··· Input rows ···

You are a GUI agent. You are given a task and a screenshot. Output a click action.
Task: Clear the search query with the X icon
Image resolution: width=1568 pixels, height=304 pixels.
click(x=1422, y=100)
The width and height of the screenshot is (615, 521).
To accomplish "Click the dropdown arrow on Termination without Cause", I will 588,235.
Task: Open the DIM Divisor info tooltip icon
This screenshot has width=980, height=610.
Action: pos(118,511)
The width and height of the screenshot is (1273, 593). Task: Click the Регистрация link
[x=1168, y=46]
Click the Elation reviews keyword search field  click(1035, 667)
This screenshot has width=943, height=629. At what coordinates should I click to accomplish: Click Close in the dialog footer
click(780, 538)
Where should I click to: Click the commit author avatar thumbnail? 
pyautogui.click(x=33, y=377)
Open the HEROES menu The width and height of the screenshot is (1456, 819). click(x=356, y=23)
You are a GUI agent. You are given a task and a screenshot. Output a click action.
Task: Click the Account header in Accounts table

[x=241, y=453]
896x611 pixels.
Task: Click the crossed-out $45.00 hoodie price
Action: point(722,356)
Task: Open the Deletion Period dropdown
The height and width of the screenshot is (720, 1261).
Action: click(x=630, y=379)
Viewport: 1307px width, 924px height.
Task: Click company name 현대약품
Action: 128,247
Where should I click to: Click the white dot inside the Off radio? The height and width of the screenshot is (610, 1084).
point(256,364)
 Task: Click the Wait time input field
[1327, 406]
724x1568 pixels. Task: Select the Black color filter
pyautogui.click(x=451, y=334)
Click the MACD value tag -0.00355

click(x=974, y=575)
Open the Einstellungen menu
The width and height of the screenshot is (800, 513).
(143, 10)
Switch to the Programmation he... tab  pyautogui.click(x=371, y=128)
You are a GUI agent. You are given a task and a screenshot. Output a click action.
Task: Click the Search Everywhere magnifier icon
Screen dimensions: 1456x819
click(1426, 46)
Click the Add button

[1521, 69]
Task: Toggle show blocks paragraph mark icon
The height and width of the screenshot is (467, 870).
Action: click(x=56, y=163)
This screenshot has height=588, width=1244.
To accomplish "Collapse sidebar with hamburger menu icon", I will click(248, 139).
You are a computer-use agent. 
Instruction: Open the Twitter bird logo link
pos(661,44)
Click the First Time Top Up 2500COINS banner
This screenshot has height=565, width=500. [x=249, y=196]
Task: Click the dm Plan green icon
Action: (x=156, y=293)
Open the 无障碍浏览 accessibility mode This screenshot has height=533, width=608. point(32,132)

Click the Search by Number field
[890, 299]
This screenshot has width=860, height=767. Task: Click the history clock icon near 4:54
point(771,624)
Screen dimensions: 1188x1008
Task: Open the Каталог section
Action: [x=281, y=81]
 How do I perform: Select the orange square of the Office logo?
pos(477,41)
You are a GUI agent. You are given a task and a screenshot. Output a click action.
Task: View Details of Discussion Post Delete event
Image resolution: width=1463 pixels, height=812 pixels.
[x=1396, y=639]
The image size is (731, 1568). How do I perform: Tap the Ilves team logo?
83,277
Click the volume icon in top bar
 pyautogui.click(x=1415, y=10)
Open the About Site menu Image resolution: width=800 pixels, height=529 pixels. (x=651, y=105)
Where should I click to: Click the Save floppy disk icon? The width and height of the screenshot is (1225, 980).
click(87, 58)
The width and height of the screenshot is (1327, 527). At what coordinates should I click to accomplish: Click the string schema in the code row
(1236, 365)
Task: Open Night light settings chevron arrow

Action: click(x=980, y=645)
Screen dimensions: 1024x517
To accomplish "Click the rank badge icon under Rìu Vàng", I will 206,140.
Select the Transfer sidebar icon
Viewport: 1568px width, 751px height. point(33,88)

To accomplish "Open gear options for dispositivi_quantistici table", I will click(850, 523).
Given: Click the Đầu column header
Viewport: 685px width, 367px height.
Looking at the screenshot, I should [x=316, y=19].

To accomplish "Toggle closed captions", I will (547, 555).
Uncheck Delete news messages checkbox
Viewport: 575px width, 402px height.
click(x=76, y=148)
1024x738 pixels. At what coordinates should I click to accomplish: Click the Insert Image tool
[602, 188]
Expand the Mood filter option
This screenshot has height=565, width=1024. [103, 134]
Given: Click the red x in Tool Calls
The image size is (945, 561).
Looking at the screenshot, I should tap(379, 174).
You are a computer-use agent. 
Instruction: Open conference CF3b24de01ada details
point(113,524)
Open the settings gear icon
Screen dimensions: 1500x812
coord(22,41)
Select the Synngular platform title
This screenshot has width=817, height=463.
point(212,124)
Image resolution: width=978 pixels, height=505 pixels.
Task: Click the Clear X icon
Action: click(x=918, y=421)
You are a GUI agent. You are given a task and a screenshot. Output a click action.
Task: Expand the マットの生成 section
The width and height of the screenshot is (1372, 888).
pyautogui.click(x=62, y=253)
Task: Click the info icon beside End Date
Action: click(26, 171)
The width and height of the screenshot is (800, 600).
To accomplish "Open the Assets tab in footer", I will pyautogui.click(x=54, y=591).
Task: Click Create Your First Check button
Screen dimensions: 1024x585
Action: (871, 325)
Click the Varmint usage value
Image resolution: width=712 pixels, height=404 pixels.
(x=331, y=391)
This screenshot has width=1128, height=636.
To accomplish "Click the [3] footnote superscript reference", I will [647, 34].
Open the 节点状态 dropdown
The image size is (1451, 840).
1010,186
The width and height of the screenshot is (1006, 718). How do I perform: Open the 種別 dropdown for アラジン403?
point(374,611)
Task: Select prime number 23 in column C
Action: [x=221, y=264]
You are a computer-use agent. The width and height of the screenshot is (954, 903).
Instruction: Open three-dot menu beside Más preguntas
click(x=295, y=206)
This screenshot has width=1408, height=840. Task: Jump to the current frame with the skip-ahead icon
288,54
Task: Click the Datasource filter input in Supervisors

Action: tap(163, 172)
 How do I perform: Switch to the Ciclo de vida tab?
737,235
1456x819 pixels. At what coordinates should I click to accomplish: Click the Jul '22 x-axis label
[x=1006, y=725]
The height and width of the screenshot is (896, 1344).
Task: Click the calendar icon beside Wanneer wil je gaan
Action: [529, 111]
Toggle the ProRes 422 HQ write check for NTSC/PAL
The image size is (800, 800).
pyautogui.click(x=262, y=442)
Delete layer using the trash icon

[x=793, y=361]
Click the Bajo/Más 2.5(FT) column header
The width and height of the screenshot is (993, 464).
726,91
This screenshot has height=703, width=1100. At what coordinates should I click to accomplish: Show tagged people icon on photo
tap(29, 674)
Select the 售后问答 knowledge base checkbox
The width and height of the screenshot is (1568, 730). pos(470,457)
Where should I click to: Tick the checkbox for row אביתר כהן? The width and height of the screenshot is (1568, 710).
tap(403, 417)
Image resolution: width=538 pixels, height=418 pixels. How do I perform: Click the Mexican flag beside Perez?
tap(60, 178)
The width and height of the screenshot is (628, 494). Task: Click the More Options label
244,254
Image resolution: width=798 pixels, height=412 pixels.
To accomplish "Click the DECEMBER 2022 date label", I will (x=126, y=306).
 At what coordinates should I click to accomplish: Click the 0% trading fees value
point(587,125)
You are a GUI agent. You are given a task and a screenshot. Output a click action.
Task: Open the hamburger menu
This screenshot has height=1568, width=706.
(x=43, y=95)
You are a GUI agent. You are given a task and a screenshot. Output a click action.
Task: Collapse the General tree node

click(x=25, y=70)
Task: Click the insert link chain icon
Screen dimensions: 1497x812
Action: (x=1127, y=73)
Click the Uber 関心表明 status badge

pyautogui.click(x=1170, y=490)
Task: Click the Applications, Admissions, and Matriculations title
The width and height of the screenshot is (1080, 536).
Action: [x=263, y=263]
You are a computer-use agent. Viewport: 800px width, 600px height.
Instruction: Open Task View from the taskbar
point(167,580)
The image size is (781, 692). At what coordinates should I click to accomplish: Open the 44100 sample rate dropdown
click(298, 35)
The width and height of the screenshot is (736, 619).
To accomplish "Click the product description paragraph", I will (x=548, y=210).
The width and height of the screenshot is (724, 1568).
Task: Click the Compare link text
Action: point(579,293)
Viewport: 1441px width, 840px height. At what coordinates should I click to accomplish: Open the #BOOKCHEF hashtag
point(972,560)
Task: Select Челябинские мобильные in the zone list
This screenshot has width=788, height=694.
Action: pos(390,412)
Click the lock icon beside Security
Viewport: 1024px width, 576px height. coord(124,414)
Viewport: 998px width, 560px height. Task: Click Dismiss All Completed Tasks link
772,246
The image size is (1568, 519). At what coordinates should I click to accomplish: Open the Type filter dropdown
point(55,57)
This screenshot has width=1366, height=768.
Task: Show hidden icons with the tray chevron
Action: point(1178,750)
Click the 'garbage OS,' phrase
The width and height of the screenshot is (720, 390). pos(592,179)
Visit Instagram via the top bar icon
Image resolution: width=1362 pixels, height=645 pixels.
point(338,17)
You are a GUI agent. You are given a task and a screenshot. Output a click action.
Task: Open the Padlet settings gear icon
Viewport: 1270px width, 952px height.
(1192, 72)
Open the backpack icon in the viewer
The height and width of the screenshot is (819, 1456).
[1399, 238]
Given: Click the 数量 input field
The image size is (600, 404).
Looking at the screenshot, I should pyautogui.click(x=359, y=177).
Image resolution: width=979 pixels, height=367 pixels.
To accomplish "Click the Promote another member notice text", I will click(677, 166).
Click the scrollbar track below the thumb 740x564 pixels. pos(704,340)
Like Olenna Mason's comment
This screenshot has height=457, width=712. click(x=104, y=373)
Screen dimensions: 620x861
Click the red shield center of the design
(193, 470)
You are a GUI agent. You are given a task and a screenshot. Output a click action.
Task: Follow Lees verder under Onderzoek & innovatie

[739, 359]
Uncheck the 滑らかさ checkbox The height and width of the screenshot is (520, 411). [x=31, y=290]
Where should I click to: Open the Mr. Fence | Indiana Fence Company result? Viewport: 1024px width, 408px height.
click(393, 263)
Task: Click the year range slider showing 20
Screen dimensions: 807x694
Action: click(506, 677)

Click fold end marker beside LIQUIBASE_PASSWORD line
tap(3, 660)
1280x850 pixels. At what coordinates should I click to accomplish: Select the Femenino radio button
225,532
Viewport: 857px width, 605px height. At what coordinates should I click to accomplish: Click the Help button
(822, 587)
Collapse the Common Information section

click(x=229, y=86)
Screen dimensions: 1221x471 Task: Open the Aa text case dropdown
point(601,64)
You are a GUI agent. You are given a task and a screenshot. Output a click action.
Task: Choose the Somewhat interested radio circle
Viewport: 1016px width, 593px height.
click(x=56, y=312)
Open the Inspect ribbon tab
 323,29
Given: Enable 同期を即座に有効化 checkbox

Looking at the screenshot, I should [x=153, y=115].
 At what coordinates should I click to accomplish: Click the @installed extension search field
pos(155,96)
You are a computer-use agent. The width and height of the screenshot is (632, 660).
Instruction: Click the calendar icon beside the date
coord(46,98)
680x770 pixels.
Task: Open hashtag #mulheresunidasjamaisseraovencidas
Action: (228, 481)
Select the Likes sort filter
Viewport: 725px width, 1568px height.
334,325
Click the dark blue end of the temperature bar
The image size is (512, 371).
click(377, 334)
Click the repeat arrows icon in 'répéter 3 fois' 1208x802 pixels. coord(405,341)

···

__What you are asked to do__: Reproduce the data above verbatim, starting with the line that contains "Visit Instagram via the top bar icon" and going on through the line that contains "Uncheck the 滑らかさ", both included.

__Answer for this exercise__:
Visit Instagram via the top bar icon
Image resolution: width=1362 pixels, height=645 pixels.
point(338,17)
You are a GUI agent. You are given a task and a screenshot. Output a click action.
Task: Open the Padlet settings gear icon
Viewport: 1270px width, 952px height.
(1192, 72)
Open the backpack icon in the viewer
The height and width of the screenshot is (819, 1456).
[1399, 238]
Given: Click the 数量 input field
The image size is (600, 404).
Looking at the screenshot, I should pyautogui.click(x=359, y=177).
Image resolution: width=979 pixels, height=367 pixels.
To accomplish "Click the Promote another member notice text", I will click(677, 166).
Click the scrollbar track below the thumb 740x564 pixels. pos(704,340)
Like Olenna Mason's comment
This screenshot has height=457, width=712. click(x=104, y=373)
Screen dimensions: 620x861
Click the red shield center of the design
(193, 470)
You are a GUI agent. You are given a task and a screenshot. Output a click action.
Task: Follow Lees verder under Onderzoek & innovatie

[739, 359]
Uncheck the 滑らかさ checkbox The height and width of the screenshot is (520, 411). [x=31, y=290]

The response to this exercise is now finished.